Reproduce every row below verbatim, leaving the pictures out.

[Begin]

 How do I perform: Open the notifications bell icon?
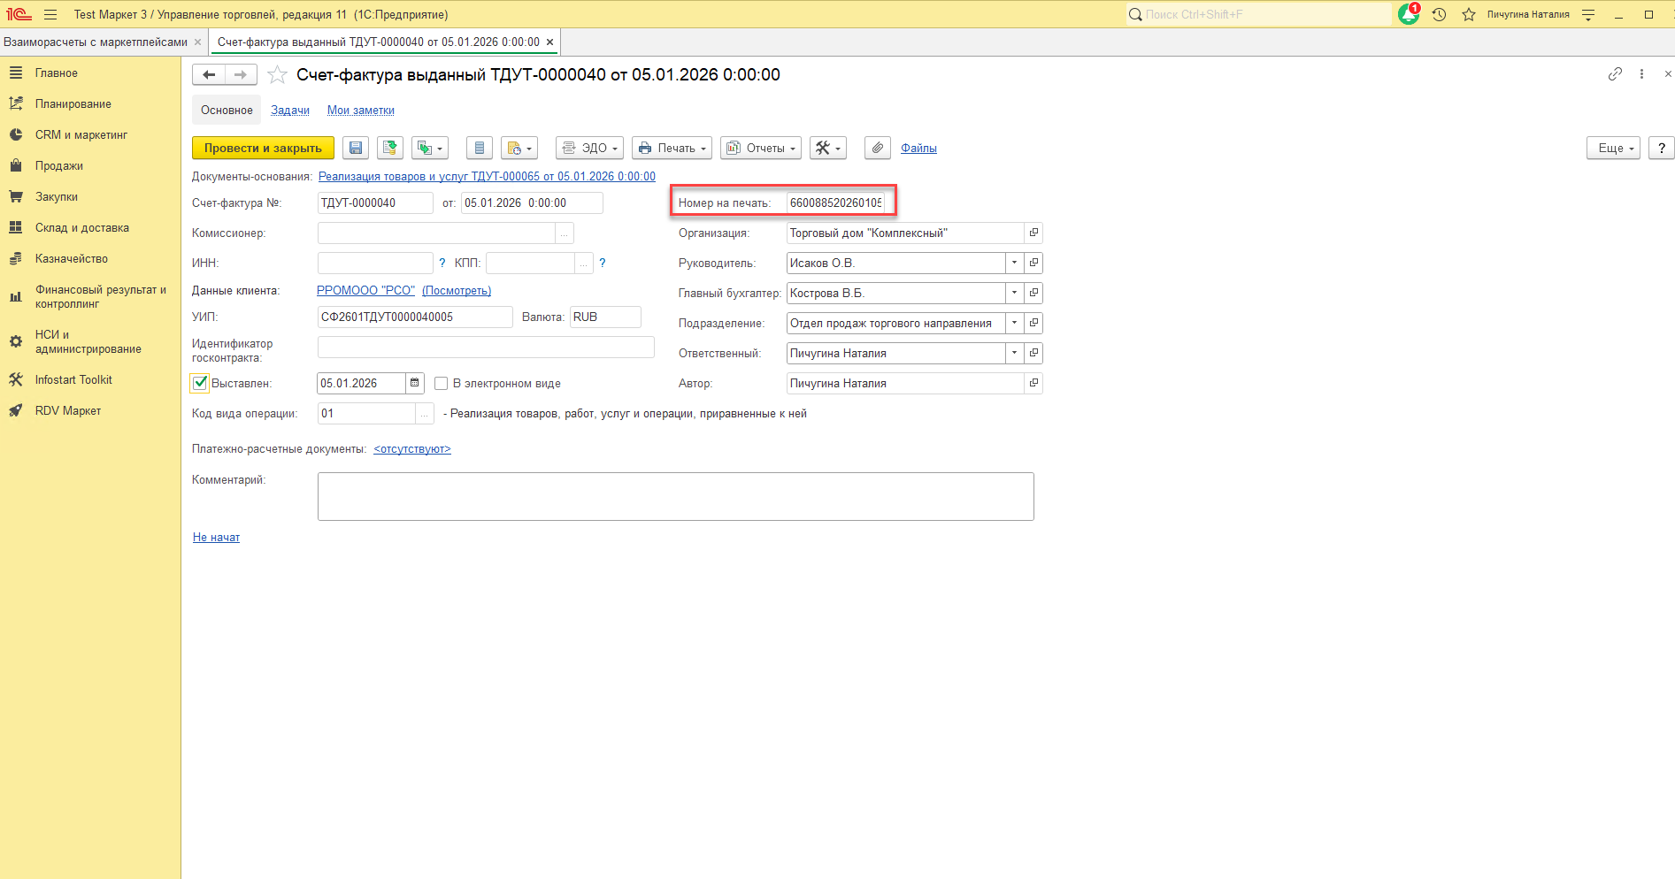(x=1408, y=15)
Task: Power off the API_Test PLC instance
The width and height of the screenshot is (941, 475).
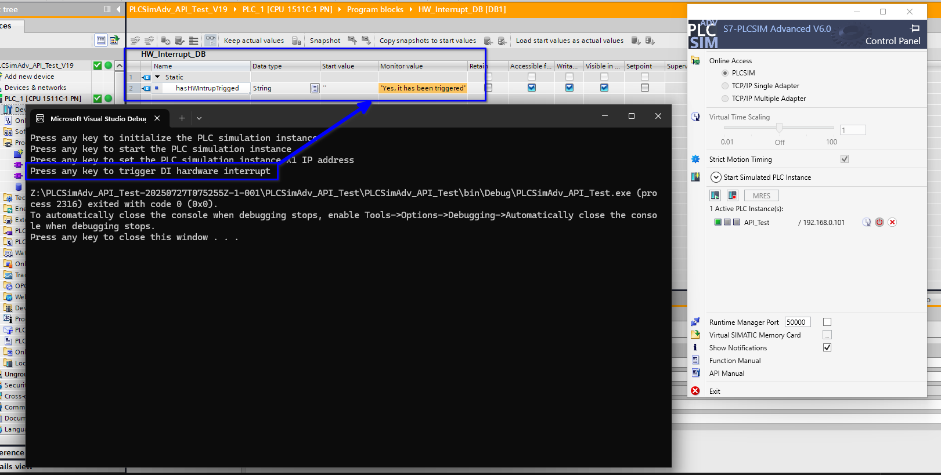Action: 879,222
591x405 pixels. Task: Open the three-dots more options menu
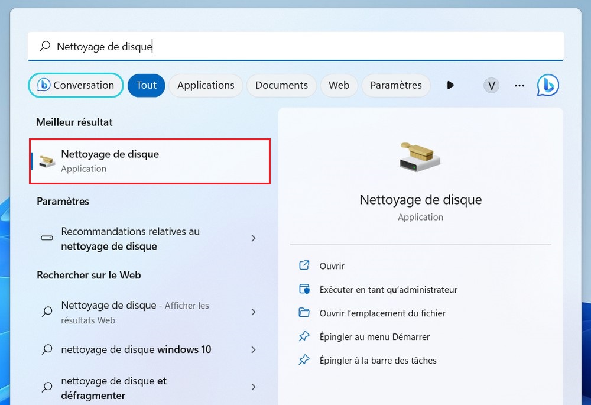519,85
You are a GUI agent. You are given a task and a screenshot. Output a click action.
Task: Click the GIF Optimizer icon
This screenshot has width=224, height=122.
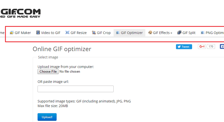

[End]

Exercise response:
 How do I perform: Open the notifications bell icon?
(x=1408, y=15)
Task: Power off the API_Test PLC instance
The width and height of the screenshot is (941, 475).
Action: 879,222
591x405 pixels. Task: Open the three-dots more options menu
519,85
You are a GUI agent. You are given a task and a screenshot. Output a click action.
Task: Click the GIF Optimizer icon
This screenshot has width=224, height=122.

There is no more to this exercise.